– «Назидательность» у Бродского – на мой взгляд, свойство не этики стихов, а поэтики. У него ведь вообще часты формулировки, подобные естественнонаучным формулам, особенно в 70—80-е годы. «Назидательность» входит сюда же. Конечно, в человеческом поведении Иосифа были многие вещи, которые мне импонировали, были близки, но «учителем жизни» он для меня не был. Может ли – теперь, то есть только стихами – «научить жить нас», то есть кого-то? Почему бы и нет? Но это не специфика его стихов.
– Ну наверняка говорила, но ничего конкретного не помню. Помню лишь, как она его любила, как за него волновалась, когда его арестовали и вплоть до самого освобождения. Помню их вместе – еще до его ареста, но всегда в большой компании. Она очень нежно к нему относилась.
– Знаете, я так этого и не поняла. За «величие замысла»? Но мне всегда кажется, что и Ахматова повторяла эти слова с легкой иронией. «Грандиозное явление» – наверно, грандиозное. Согласна. Но вот вам «учитель жизни» наоборот. Да и «учитель стихов», по-моему, тоже наоборот. Мне кажется, что Иосиф, преклоняясь перед ней, слава Богу, ничему от нее не научился.
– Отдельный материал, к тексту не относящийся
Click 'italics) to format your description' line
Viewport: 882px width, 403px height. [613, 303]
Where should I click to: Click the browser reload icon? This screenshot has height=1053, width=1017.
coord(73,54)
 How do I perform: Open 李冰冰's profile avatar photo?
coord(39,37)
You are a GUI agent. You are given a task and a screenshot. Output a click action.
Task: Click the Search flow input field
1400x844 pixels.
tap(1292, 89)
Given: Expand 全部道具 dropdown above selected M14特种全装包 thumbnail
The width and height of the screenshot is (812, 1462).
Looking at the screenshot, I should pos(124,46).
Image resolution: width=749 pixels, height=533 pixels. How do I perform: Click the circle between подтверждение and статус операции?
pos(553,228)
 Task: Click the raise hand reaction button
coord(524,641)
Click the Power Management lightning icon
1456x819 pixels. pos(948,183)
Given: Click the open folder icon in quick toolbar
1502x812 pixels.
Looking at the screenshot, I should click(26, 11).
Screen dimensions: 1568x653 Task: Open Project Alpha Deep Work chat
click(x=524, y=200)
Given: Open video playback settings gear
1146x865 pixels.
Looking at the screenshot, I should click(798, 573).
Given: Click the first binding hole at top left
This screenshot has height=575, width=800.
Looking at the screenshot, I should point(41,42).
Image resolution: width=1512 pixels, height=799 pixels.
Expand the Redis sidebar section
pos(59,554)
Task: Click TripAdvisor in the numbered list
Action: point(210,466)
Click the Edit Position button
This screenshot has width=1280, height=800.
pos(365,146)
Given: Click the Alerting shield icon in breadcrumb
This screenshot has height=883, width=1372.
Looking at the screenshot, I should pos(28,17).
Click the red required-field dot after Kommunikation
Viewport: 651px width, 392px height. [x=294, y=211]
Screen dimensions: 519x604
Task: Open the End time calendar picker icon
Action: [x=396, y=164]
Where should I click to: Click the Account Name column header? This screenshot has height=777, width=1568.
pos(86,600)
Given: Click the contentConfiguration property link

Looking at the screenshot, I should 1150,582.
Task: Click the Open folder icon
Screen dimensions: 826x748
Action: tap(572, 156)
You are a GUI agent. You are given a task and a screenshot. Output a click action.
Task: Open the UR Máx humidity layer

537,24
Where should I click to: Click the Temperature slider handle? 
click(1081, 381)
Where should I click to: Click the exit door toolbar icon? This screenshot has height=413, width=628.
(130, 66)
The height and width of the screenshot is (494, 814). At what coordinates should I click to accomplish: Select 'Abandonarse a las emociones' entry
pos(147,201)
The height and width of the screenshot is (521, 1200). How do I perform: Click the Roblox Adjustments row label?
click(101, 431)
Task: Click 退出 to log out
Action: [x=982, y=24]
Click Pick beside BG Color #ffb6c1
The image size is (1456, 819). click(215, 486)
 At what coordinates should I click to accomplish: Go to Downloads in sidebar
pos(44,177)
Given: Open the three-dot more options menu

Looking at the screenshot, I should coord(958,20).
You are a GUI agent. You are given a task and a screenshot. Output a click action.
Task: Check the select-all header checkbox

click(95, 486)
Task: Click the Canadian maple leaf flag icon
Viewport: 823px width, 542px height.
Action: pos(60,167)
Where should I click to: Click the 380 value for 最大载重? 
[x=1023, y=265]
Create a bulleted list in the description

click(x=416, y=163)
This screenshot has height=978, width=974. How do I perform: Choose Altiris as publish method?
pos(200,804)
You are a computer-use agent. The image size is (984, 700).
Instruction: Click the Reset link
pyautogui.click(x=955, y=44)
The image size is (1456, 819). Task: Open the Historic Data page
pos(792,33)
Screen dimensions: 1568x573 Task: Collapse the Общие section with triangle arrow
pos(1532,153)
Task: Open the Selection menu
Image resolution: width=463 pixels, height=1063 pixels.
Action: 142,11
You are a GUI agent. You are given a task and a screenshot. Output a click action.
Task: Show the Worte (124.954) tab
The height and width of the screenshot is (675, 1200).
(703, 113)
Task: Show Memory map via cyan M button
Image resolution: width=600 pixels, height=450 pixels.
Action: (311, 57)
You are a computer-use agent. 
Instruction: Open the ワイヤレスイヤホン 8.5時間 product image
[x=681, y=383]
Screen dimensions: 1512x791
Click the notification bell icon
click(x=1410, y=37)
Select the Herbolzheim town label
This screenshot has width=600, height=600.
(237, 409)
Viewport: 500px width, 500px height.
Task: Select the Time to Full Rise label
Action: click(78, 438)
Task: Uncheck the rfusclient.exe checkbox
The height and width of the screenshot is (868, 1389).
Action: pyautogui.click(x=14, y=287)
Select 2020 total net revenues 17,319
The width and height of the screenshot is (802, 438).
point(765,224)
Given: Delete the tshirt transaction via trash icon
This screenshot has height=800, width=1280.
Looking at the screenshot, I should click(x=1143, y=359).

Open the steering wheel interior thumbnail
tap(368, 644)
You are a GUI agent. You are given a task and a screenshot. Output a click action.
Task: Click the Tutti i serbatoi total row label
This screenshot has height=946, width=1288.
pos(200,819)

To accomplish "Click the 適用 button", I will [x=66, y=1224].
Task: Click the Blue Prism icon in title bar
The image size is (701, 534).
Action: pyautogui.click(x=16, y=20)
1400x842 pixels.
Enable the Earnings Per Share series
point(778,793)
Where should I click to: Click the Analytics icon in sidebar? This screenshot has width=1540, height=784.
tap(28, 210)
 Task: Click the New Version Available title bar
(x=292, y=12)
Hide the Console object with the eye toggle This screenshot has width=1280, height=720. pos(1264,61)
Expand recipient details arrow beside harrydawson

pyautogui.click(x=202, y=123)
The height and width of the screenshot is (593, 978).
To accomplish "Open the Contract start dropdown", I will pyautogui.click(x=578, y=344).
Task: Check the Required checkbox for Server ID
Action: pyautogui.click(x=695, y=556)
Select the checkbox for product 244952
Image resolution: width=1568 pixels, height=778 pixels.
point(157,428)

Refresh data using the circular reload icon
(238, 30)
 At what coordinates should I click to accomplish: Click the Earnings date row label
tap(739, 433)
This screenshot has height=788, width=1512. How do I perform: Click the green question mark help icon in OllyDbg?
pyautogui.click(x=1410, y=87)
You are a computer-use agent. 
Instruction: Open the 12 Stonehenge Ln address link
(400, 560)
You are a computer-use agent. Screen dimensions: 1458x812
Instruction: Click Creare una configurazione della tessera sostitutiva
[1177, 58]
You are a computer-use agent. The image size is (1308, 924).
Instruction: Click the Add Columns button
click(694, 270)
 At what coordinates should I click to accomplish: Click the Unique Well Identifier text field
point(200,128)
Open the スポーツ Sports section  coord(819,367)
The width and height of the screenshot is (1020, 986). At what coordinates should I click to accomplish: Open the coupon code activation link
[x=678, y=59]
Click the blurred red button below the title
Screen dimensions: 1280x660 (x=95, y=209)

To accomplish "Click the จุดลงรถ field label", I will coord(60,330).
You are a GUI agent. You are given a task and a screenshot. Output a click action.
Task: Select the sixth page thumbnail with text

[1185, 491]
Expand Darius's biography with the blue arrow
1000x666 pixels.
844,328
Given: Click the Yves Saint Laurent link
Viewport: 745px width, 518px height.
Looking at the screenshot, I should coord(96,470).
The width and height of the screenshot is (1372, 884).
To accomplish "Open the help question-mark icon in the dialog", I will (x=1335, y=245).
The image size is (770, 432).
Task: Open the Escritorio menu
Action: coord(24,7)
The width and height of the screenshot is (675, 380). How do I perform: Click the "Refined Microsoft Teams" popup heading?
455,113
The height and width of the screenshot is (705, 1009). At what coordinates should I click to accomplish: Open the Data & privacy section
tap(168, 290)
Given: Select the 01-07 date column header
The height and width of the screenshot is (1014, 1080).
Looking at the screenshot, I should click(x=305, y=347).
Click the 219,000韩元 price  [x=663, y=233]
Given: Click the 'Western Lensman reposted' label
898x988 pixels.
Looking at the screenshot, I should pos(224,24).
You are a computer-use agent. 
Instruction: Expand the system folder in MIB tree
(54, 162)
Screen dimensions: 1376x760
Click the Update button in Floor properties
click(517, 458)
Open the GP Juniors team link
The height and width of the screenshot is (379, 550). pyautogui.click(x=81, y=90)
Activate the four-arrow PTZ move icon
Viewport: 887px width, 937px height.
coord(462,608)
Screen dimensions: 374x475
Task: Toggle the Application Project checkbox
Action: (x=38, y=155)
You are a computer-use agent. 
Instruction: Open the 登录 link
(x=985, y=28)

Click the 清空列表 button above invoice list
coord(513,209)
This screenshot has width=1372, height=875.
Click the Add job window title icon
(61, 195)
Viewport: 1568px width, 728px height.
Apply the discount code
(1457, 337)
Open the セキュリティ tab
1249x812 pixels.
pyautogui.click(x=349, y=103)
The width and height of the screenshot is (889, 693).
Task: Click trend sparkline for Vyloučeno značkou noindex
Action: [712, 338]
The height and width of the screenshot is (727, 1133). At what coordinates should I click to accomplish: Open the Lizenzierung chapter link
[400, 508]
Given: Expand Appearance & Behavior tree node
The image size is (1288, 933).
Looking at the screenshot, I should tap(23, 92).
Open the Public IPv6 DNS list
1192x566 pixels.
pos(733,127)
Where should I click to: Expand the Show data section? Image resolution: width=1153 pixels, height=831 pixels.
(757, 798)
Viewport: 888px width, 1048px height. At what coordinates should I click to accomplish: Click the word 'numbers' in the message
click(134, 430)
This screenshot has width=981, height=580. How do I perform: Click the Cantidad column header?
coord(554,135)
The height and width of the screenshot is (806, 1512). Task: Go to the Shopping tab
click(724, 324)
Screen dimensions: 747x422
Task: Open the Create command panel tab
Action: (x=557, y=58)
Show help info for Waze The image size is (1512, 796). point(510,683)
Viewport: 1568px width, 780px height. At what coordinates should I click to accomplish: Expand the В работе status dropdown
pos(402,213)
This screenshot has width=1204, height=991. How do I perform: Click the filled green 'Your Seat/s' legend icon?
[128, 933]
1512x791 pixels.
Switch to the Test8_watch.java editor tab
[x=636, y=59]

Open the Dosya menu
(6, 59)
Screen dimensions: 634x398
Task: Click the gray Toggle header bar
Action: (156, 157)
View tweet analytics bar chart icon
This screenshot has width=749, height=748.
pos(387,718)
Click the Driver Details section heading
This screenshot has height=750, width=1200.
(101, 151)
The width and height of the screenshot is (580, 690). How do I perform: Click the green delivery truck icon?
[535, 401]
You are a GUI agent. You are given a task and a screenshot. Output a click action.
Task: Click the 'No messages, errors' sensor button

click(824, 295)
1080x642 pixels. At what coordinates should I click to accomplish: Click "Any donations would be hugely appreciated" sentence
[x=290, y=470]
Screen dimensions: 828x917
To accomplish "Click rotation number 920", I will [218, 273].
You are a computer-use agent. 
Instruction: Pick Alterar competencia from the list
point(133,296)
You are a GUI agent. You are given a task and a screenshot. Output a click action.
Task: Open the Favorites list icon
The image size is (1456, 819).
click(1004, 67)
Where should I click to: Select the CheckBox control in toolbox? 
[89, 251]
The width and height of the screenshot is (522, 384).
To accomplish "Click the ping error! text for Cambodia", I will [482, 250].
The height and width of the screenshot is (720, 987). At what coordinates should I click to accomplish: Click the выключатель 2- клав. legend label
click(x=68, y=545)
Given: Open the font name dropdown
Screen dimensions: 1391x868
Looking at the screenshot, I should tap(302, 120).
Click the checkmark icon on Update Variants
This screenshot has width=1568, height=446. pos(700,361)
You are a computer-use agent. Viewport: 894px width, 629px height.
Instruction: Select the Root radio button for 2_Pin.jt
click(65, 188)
– Ну вот, я думаю, что предыдущим ответом отчасти ответила на этот вопрос. Но продолжу. Мне кажется, что эти две «реки» вовсе не сливаются в море по имени «Иосиф Бродский». Не только Цветаевой я не слышу в поэтике Бродского, но, честно говоря, и Ахматовой, хотя «жить» она его, вероятно, во многом научила. Я вообще не знаю, откуда он идет. Может быть, это английская поэзия? Тут я ничего не могу сказать, но подозреваю, что если копнуть поглубже, ответ будет тот же самый: и не оттуда. То есть всё усвоено (и Мандельштам, и Хлебников, и кто угодно), но ничто прямо не проявляется. В конце концов, когда Бродский в качестве «учителей» называл своих чуть старших ровесников, он был прав, только он по щедрости называл их в слишком большом числе (вплоть до бесплодного Кушнера), зато имя Станислава Красовицкого (которому он в молодости был явно многим обязан) единственный раз мне удалось из него выжать.
– Мы внимательно читали перевод с рядом лежащим оригиналом, и он мне указал множество мест, которые я поправила сразу же, у него на глазах, или потом. Иногда предлагал свои поправки: например, «Интернацьонал» вместо «Интернационал», как у меня было сначала, – имея в виду, как поется: «С Интернацьоналом восстанет род людской». Других его поправок не помню, но были и еще. Успокоил меня относительно изредка попадавшихся шестистопных строк среди пятистопных, сказал, что это нормально. Весь перевод целиком прочитали, несколько часов.
– Иосиф не приглашал меня в Стокгольм, я там была как корреспондент «Русской мысли». Держался он замечательно: вообще как мальчик, мальчишка даже, но во все нужные моменты (лекция, вручение премии, речь) – как «не мальчик, но муж». Сиял он – по-детски, никакого зазнайства, самодовольства, и излучал вокруг себя такую радость, что и все мы сияли не переставая.